1 min read

[VyOS] What's coming for OpenVPN in VyOS 1.4?

VyOS 1.4 brings major OpenVPN enhancements: Data Channel Offload, secure site-to-site mode, deprecation of pre-shared keys, and removal of Blowfish cipher.
[VyOS] What's coming for OpenVPN in VyOS 1.4?
Photo by Roth Melinda / Unsplash
What’s coming for OpenVPN in VyOS 1.4?
Great new features from recent releases, such as offload and new site-to-site mode with TLS. But some legacy also has to go away — read on for details! #openvpn #vyos

Initial Support for Data Channel Offload (DCO):

  • OpenVPN's performance was historically slower due to processing in user space.
  • DCO project moves data processing to the kernel, significantly improving speed.
  • DCO is currently experimental, supporting specific ciphers and L2 mode.

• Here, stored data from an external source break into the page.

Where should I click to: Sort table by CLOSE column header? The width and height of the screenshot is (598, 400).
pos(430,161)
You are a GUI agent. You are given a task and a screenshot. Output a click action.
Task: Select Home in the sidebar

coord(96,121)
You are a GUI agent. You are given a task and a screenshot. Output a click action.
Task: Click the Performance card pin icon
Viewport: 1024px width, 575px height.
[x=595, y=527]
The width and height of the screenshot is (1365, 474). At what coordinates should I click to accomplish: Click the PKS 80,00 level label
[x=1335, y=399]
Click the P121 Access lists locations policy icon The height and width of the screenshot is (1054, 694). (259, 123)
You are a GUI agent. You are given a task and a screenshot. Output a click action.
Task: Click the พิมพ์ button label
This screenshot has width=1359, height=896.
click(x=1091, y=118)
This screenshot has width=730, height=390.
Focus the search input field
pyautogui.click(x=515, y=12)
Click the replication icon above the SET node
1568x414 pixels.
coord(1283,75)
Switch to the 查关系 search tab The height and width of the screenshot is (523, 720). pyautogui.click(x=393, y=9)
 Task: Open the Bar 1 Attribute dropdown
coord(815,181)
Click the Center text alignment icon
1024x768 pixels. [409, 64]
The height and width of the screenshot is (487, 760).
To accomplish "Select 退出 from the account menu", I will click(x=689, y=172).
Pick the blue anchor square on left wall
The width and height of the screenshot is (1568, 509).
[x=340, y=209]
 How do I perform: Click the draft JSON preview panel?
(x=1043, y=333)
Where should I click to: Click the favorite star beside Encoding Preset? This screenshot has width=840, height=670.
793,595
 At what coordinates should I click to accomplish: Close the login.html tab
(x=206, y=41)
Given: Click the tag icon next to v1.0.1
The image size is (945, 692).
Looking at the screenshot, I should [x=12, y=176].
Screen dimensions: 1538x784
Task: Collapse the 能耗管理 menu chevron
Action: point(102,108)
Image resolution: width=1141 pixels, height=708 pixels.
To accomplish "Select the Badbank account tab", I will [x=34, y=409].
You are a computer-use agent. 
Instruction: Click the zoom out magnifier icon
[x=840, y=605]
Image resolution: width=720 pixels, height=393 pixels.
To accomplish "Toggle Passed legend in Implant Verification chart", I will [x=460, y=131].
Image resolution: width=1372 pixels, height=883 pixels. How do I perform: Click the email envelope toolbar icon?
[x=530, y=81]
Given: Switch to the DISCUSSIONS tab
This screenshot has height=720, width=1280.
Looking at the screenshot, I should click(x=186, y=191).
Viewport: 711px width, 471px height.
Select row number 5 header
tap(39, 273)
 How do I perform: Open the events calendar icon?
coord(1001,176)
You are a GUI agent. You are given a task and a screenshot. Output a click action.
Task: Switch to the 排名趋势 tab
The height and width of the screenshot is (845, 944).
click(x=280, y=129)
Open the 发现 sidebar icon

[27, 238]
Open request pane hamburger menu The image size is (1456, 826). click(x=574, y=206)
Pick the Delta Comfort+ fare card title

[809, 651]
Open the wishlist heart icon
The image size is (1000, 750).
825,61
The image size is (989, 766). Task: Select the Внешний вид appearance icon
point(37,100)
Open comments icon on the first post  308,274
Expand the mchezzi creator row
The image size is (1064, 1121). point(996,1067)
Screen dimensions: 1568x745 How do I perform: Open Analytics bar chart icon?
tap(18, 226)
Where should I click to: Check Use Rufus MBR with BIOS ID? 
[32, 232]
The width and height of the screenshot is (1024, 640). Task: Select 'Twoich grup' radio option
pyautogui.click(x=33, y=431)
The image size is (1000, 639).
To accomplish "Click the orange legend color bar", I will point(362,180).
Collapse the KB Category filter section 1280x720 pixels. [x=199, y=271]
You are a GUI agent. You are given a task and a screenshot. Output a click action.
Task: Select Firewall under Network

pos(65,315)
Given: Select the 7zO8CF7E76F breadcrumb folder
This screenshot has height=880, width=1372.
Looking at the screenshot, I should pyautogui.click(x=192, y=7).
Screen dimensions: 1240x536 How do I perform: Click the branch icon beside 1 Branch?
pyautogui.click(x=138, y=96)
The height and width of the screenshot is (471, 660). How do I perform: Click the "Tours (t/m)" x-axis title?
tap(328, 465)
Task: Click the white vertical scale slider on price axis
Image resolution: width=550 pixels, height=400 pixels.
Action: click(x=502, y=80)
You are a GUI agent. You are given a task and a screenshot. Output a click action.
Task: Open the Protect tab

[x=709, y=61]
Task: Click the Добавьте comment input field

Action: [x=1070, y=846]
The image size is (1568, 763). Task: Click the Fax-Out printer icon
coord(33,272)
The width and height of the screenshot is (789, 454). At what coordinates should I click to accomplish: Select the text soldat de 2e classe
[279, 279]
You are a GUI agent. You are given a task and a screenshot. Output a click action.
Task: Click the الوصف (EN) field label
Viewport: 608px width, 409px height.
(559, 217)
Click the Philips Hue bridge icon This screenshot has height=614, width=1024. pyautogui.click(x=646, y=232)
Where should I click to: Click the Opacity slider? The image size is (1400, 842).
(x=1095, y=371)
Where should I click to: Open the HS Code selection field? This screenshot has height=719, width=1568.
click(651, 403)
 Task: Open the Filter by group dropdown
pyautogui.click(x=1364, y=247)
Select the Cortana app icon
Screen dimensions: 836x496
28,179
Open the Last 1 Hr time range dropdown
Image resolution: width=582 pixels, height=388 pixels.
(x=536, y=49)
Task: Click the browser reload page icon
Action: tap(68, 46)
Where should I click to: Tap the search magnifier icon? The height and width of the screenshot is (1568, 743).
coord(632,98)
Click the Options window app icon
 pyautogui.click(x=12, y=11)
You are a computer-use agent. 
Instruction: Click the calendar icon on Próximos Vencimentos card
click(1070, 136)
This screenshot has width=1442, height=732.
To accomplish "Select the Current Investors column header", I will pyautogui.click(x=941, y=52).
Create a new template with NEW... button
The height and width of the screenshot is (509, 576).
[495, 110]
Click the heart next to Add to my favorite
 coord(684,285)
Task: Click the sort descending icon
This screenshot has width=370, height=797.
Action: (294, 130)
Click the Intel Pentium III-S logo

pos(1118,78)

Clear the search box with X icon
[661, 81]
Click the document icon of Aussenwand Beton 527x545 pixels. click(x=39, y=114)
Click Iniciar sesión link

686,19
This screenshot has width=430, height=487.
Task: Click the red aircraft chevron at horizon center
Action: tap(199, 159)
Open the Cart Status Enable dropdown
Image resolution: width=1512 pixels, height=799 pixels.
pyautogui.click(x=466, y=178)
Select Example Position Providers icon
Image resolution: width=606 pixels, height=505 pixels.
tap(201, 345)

Site-to-site Mode with Peer Certificate Fingerprint Verification:

  • OpenVPN's site-to-site mode offers value in certain network setups.
  • Added option to specify trusted certificate fingerprints for security.
  • Enables use of self-signed certificates for quick setup and authentication.

Deprecation of Pre-shared Keys in Site-to-site Mode:

  • TLS with certificate fingerprint verification provides improved security.
  • OpenVPN developers plan to remove pre-shared key support in future releases.
  • Migration to certificate-based authentication is encouraged.

Removal of Blowfish Cipher:

  • Blowfish, an older default cipher, had security vulnerabilities exposed.
  • VyOS will remove bf128 and bf256 options due to security risks.
  • Clients relying on these ciphers will need reconfiguration or upgrade.

Note: The changes and improvements mentioned are specific to OpenVPN in VyOS 1.4, with considerations for backward compatibility in VyOS 1.3.x.